WHAT THE EXERCISE ASKS:
Reproduce verbatim the lines from the one containing "Open search in Shorts" through the final line, inclusive, and omit the pictures.
— start of DATA FOR THIS TASK —
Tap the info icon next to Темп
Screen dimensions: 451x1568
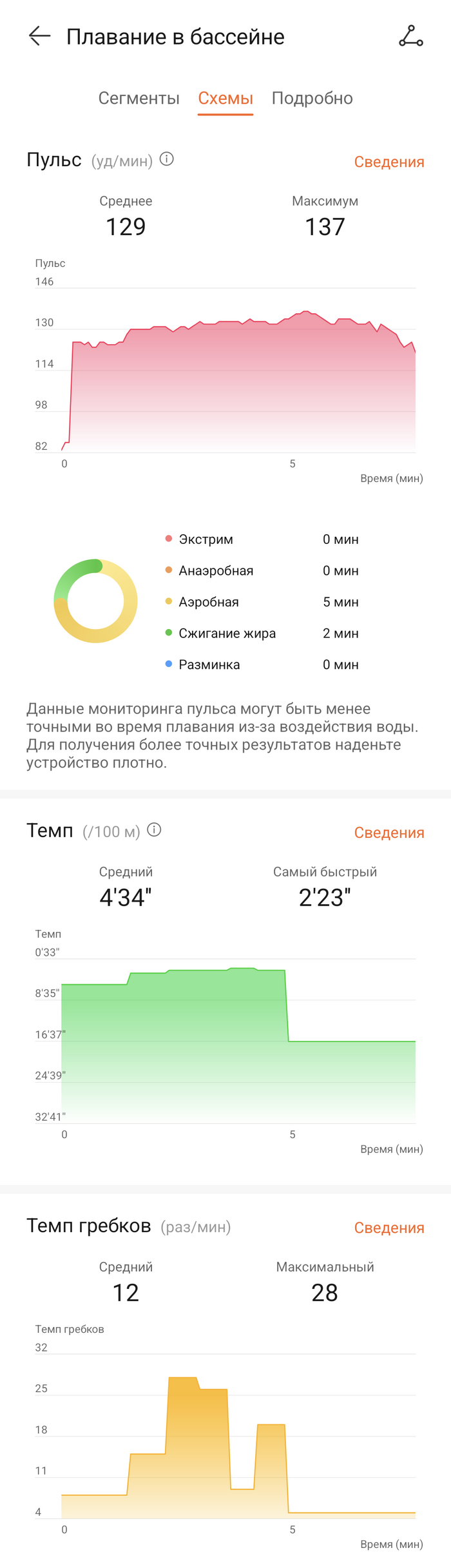click(154, 830)

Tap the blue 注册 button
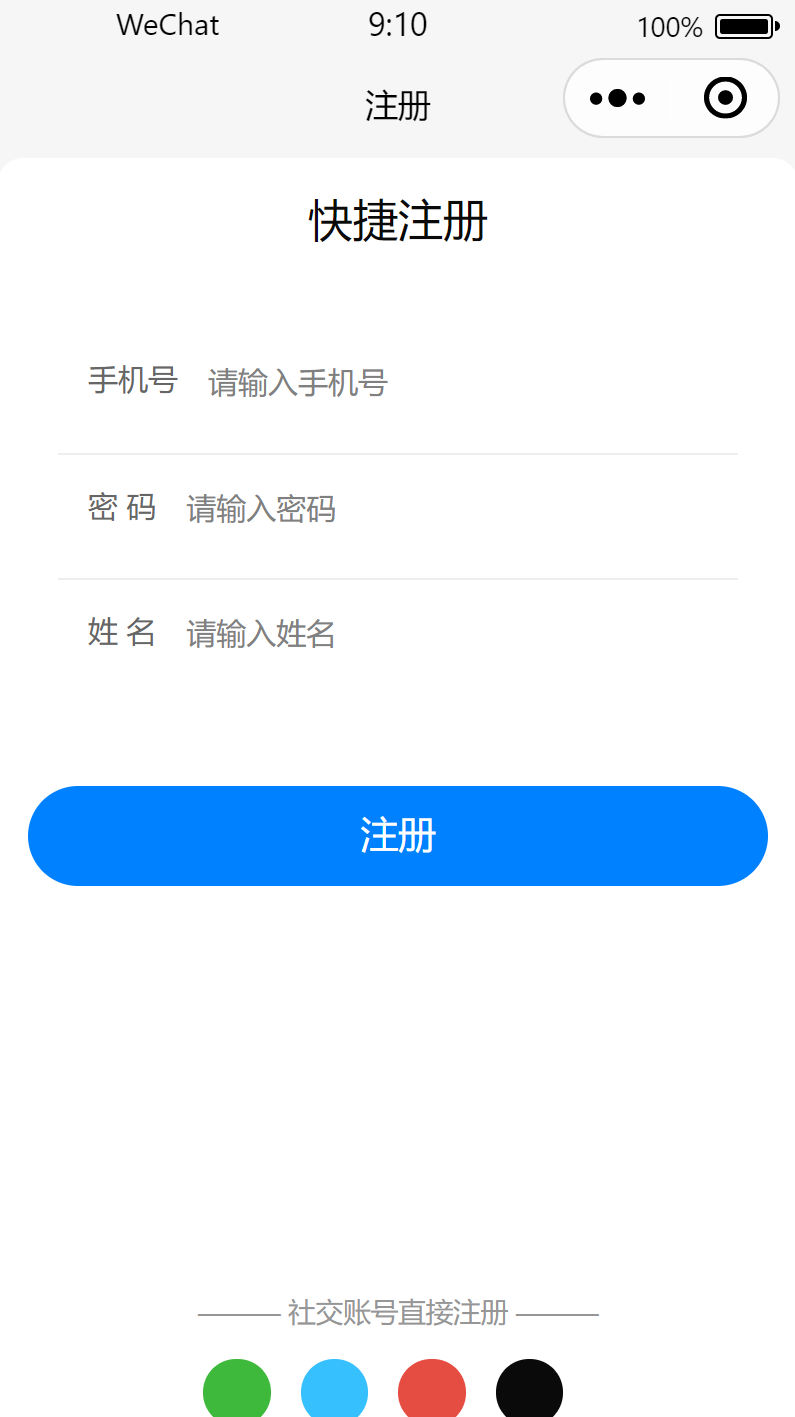(x=398, y=836)

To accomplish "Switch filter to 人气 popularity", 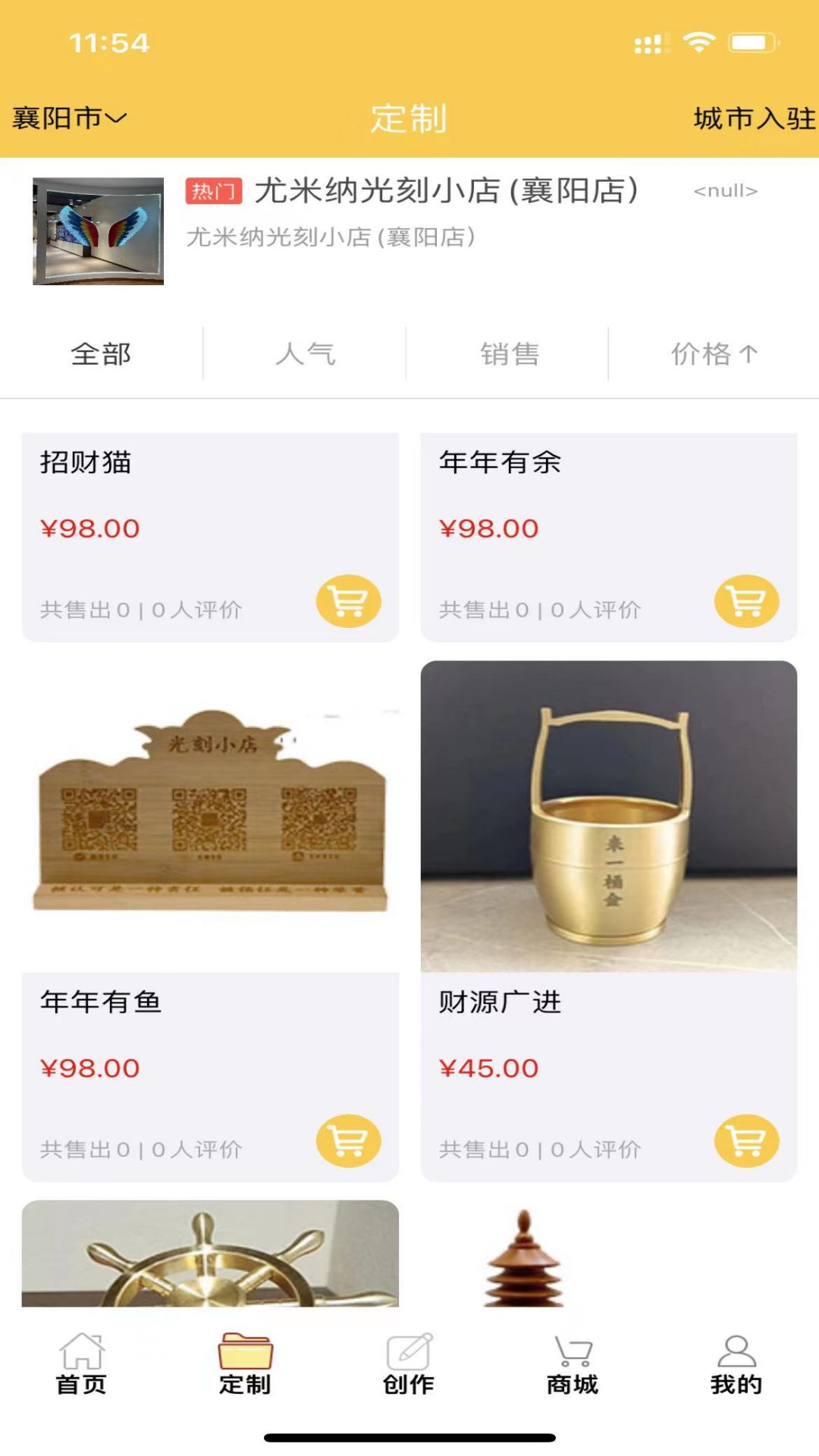I will point(307,353).
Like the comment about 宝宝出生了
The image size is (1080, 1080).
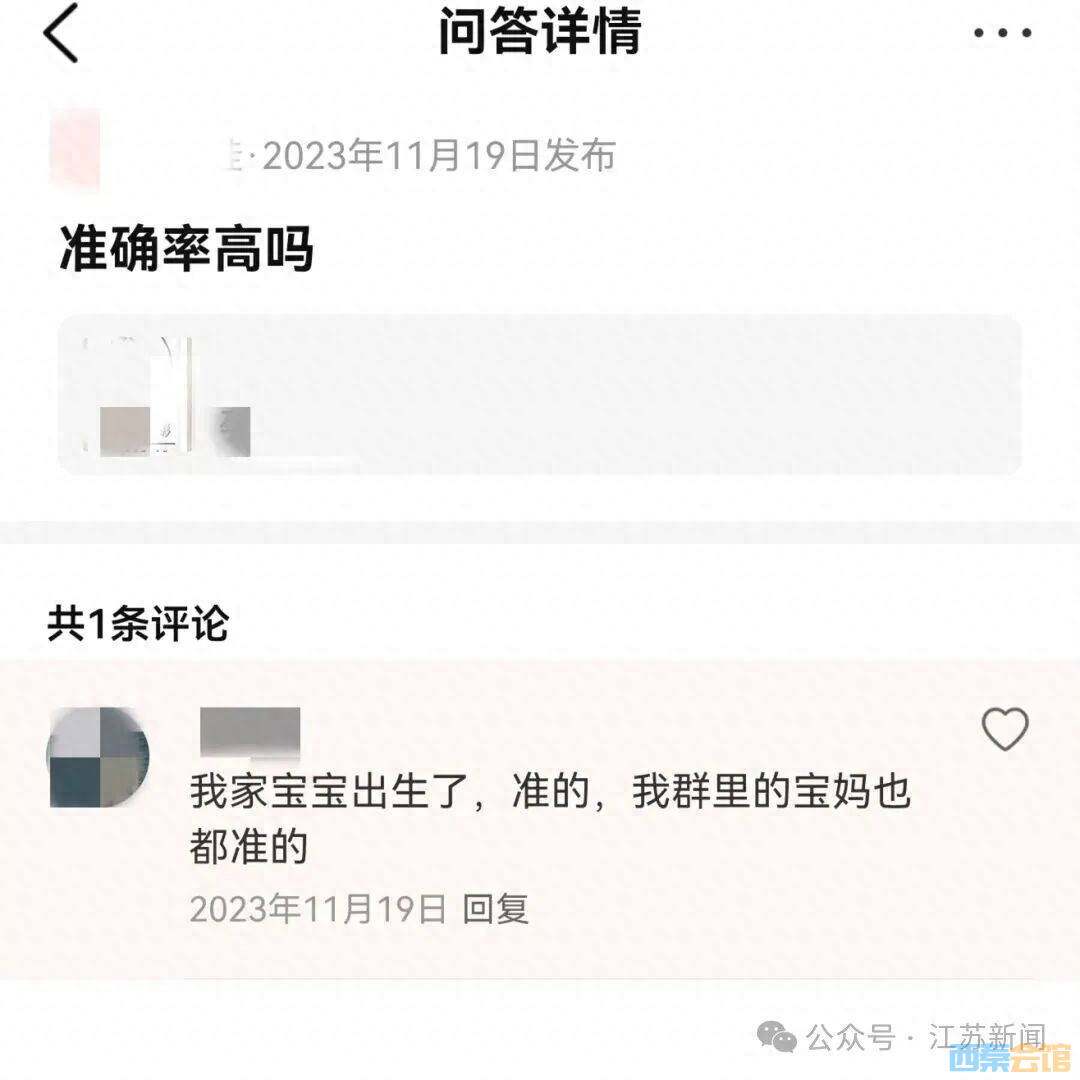(x=1004, y=729)
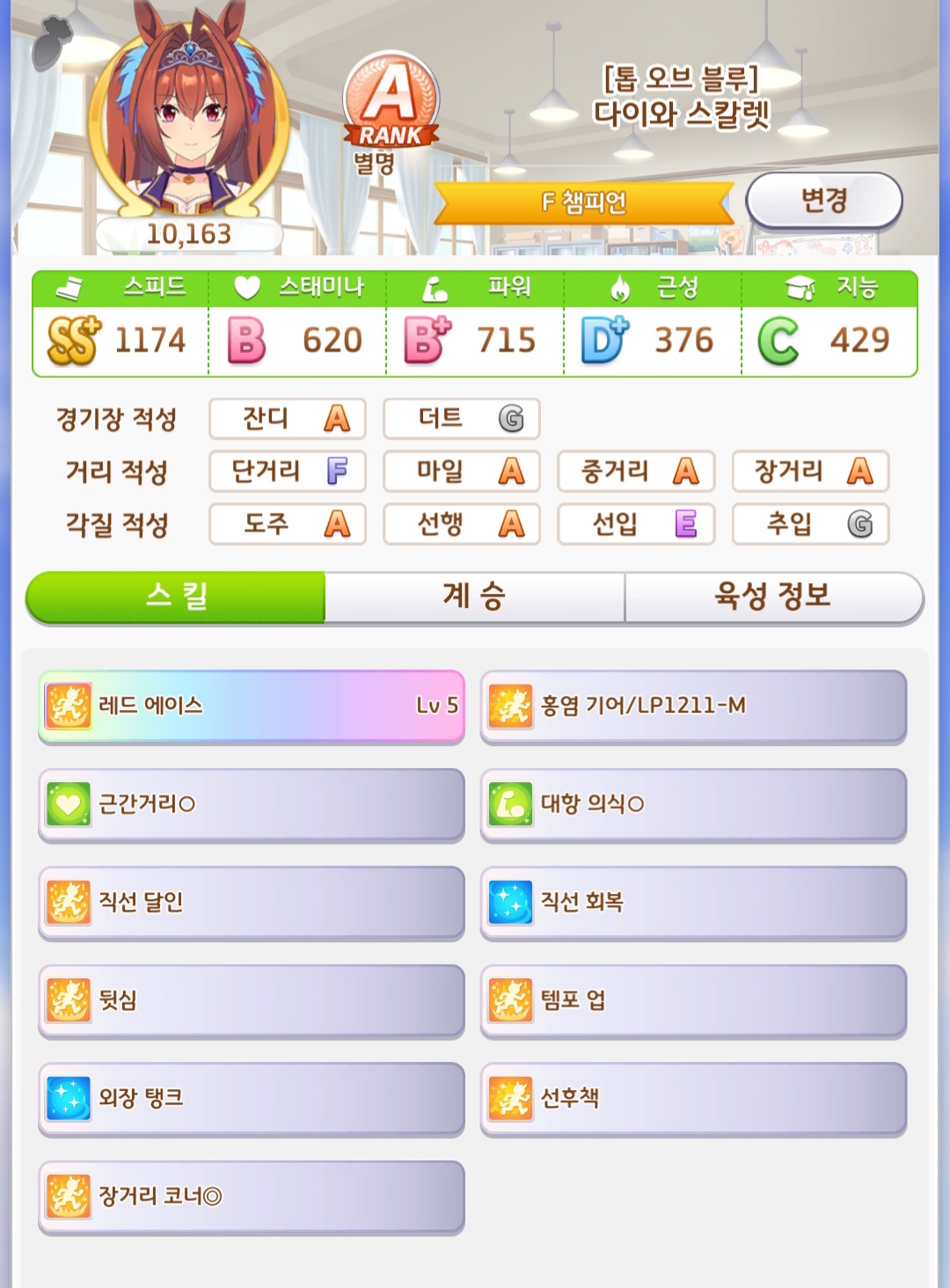Open the 근간거리○ skill

click(x=252, y=804)
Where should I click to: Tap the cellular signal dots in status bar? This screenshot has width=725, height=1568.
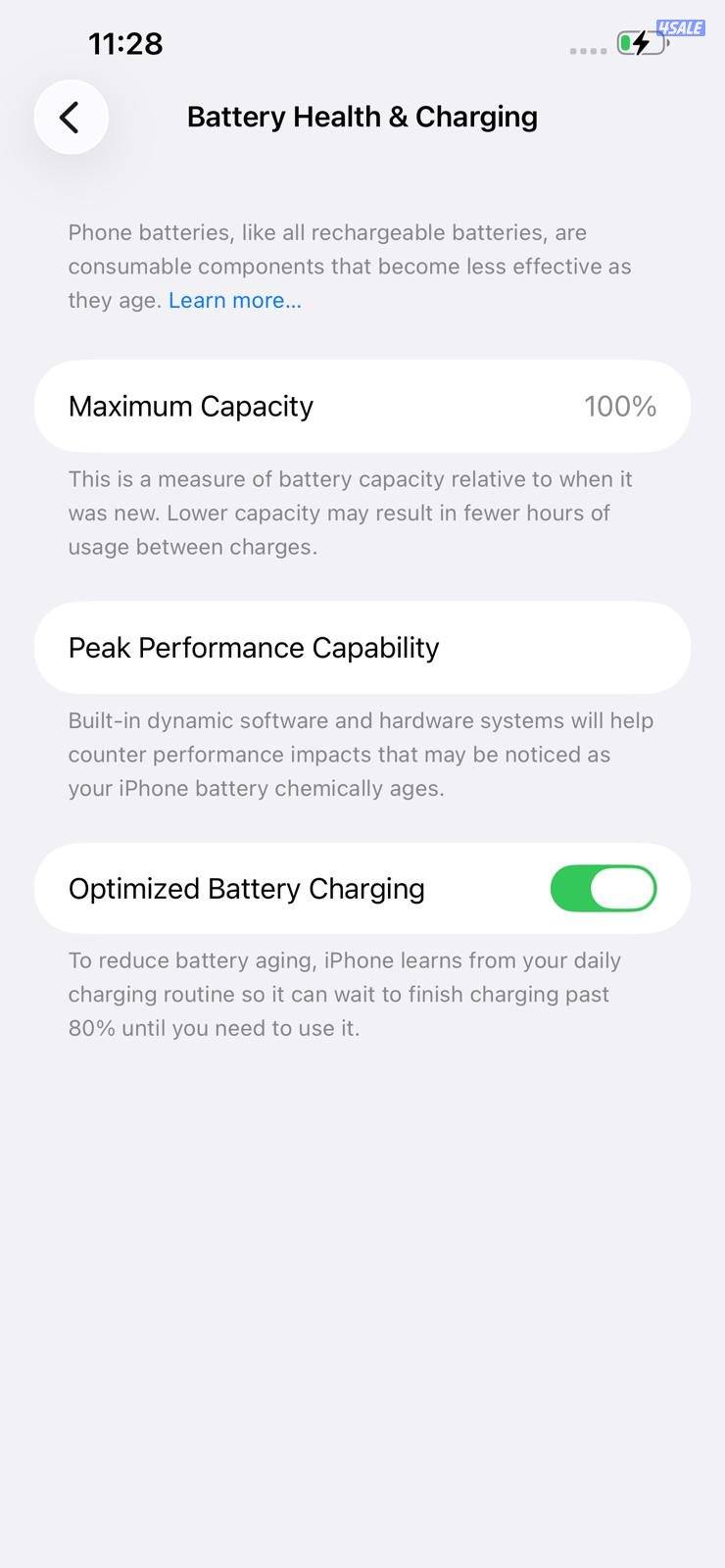click(587, 51)
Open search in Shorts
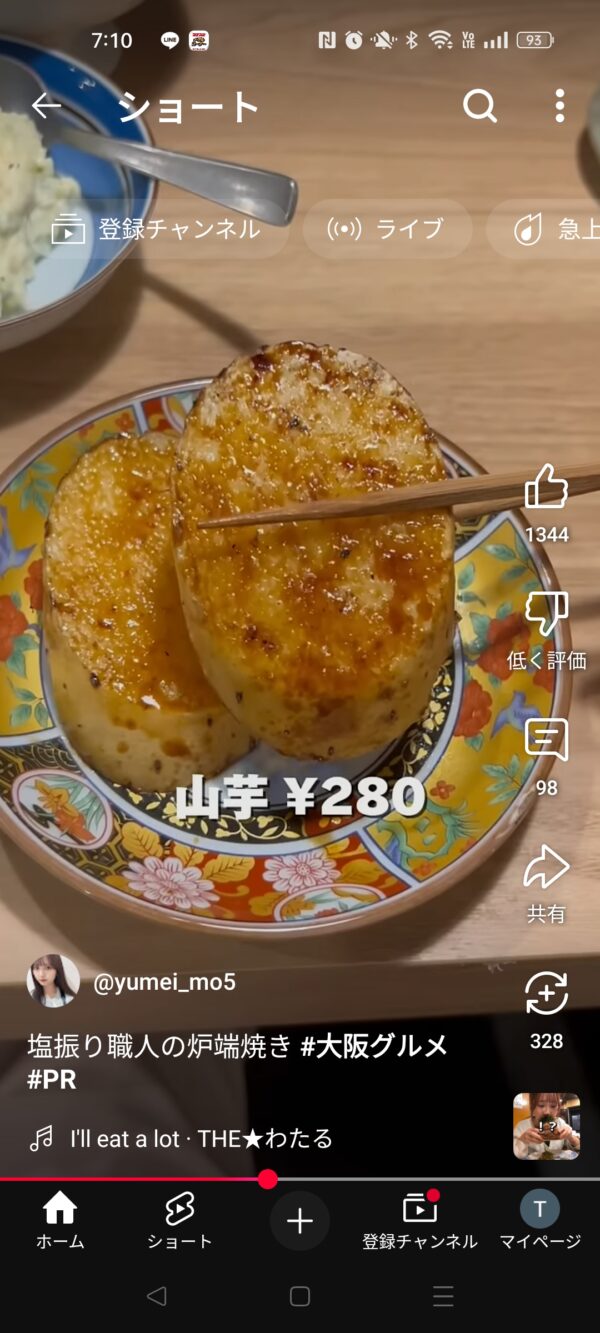The width and height of the screenshot is (600, 1333). [480, 106]
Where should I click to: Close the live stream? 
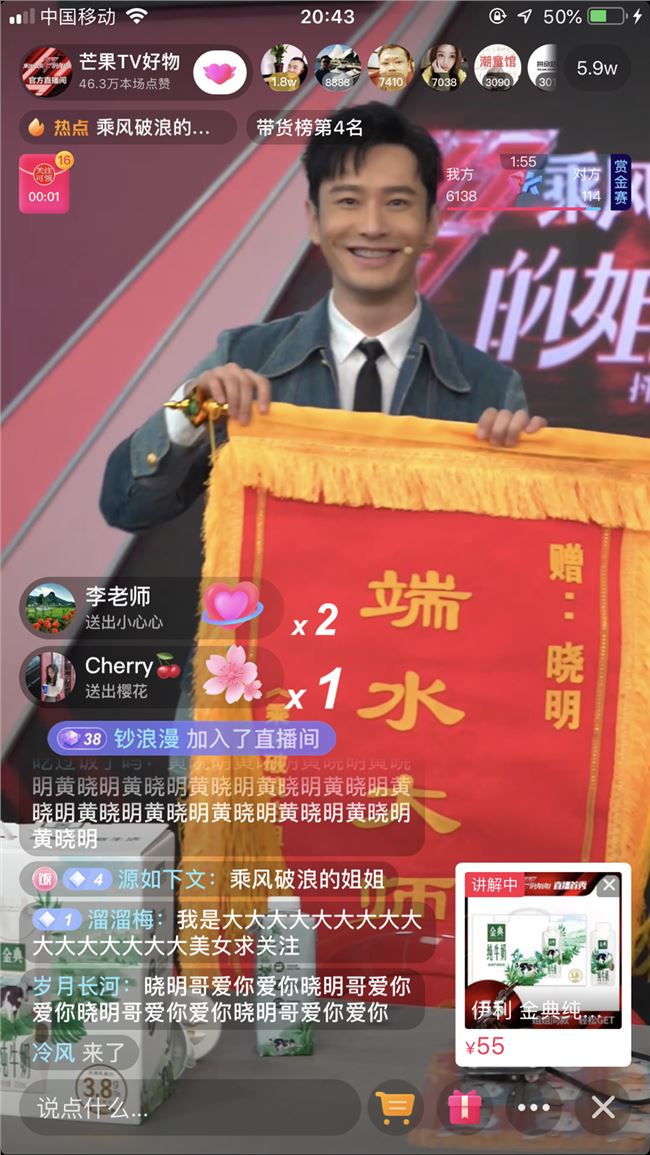[603, 1107]
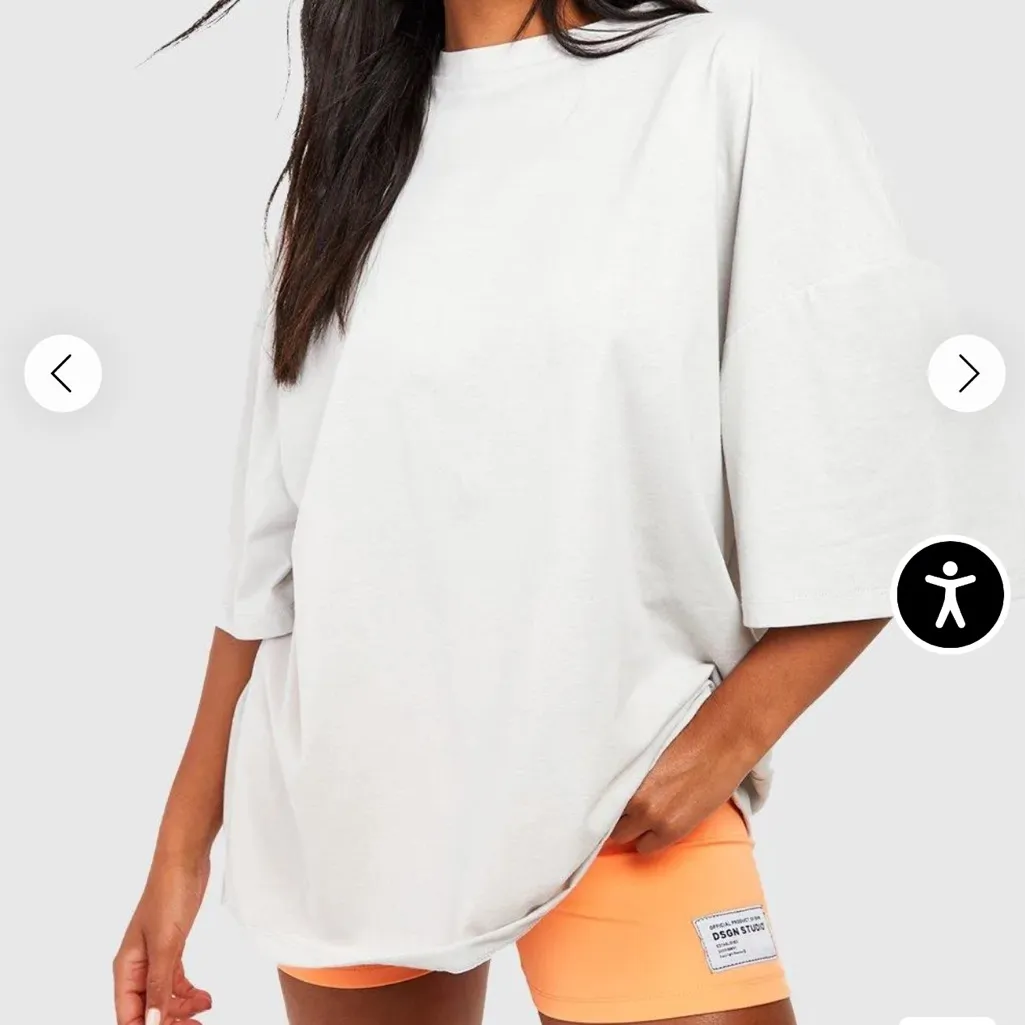Open the accessibility options button
The width and height of the screenshot is (1025, 1025).
pyautogui.click(x=949, y=594)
— end of DATA FOR THIS TASK —
SOLVED PROBLEM:
Open search in Shorts
The width and height of the screenshot is (600, 1333). [480, 106]
Where should I click to: Close the live stream? 
[603, 1107]
Open the accessibility options button
The width and height of the screenshot is (1025, 1025).
pyautogui.click(x=949, y=594)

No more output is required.